Rationale: The Gram-negative bacterium, Klebsiella pneumoniae, is a leading cause of community-acquired pneumonia globally. In particular, the dramatic increase in carbapenem-resistant K. pneumoniae infections poses a therapeutic challenge both in the United States and worldwide. Clearance of bacteria in the lungs depends on effective pulmonary innate immunity. It may be possible to design improved therapies that attenuate excessive pulmonary inflammation through modulation of key innate immunity molecules during bacterial pneumonia. Cluster differentiation CD38 (CD38) has been detected on the surface of many immune cells or intracellular compartments, acting as an enzyme or a receptor. Nevertheless, the role of CD38 in pulmonary host defense against CRKP-induced pneumonia remains elusive.

Methods:  Both wild-type (WT) and CD38-deficient mice (CD38^-/-) mice were infected with CRKP (1 x 10⁸ CFU/mouse) by oropharyngeal aspiration. We monitored survival and determined the phenotype of the bronchoalveolar lavage fluid (BALF) cells and the bacterial burden in the pulmonary and extrapulmonary organs following infection. We also quantified the level of cytokines and protein in the BALF, as well as the level of myeloperoxidase (MPO) in the lung homogenates following infection. In addition, we examined the intracellular bacterial killing of CRKP by WT and CD38-deficient bone marrow-derived neutrophils (BMDN).

Results:  Compared to WT mice, CD38^-/- mice showed increased survival and enhanced bacterial clearance in lungs and extrapulmonary organs during CRKP-induced pneumonia. Augmented host protection in CD38^-/- mice was associated with increased neutrophil influx and increased level of cytokines in BALF, as well as accumulated neutrophil (MPO) in the lung parenchyma following infection. Furthermore, CD38^-/- neutrophils demonstrated enhanced intracellular bacterial killing ability against CRKP. 

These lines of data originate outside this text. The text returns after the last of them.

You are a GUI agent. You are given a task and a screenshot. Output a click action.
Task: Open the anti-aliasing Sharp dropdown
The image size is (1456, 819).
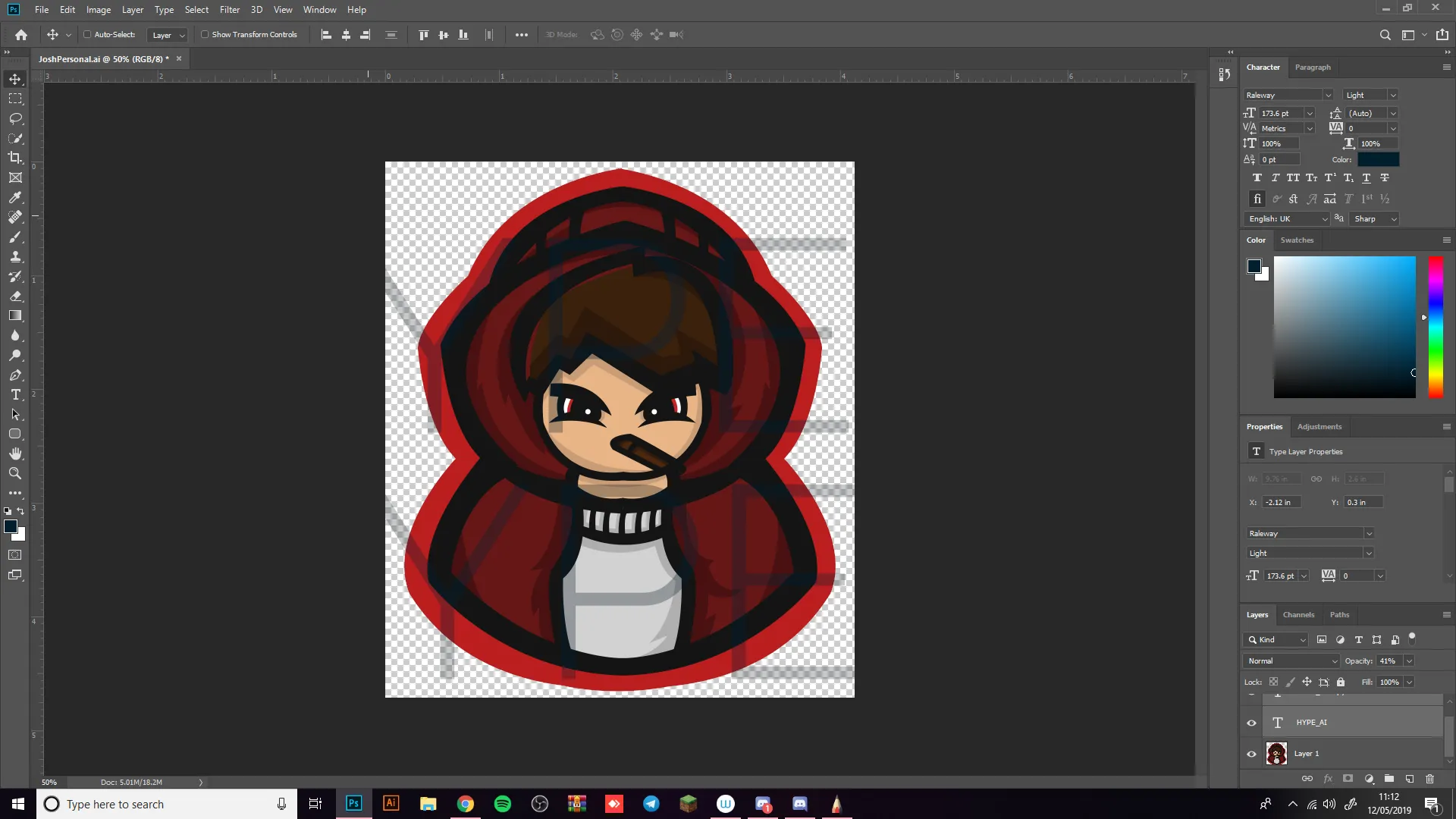point(1376,219)
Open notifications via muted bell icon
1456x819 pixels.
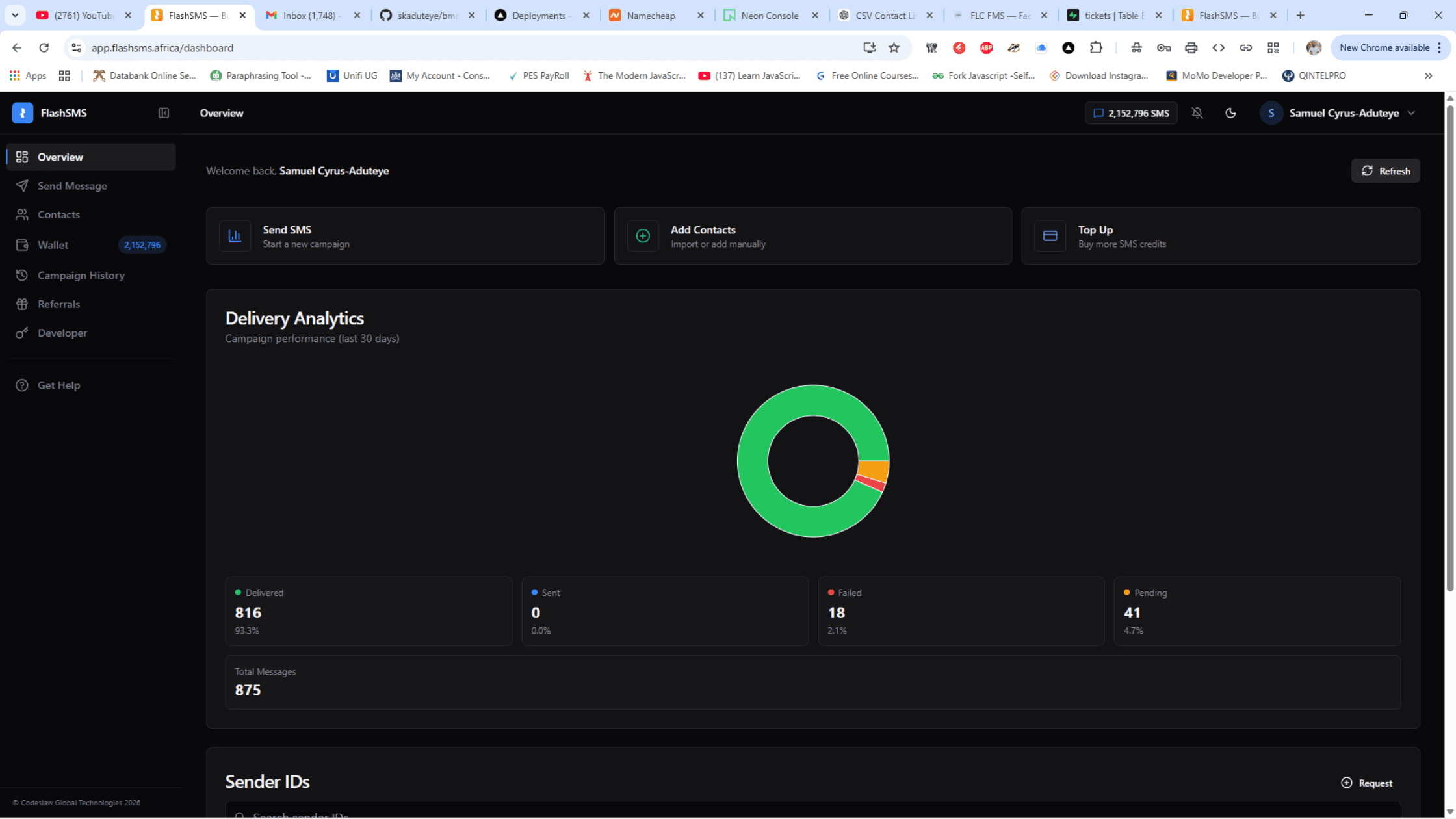(x=1197, y=113)
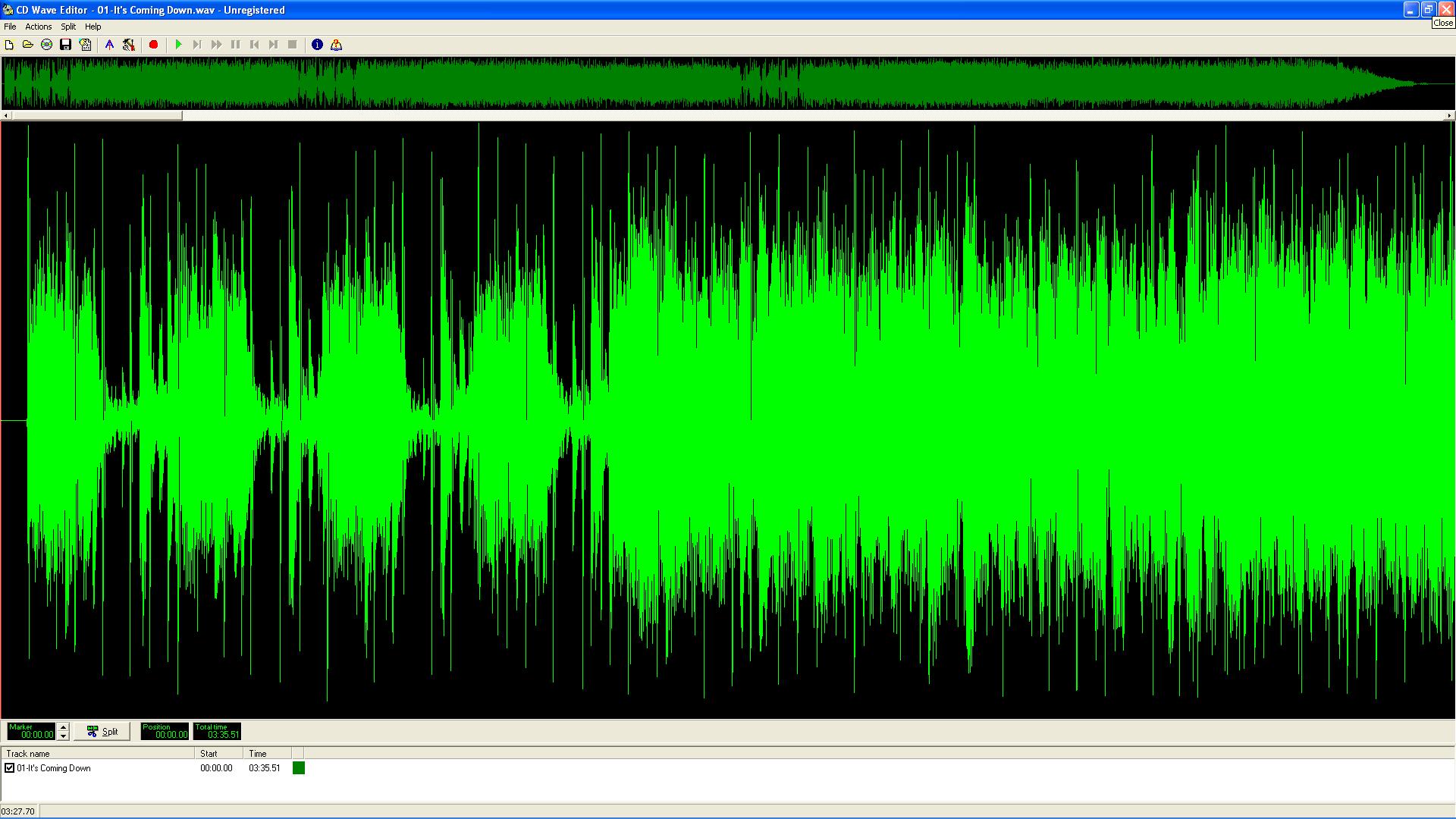Save using the floppy disk icon
The image size is (1456, 819).
coord(66,45)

Conclusions: Our study clearly demonstrates the detrimental role of CD38 during Gram-negative bacterial pneumoniae. Therefore, inhibition of CD38 could be a potential therapeutic strategy to augment pulmonary host defense against CRKP-induced pneumonia. We are currently conducting bone marrow transplantation studies to determine the contribution of myeloid cells versus stromal cells following CRKP infection.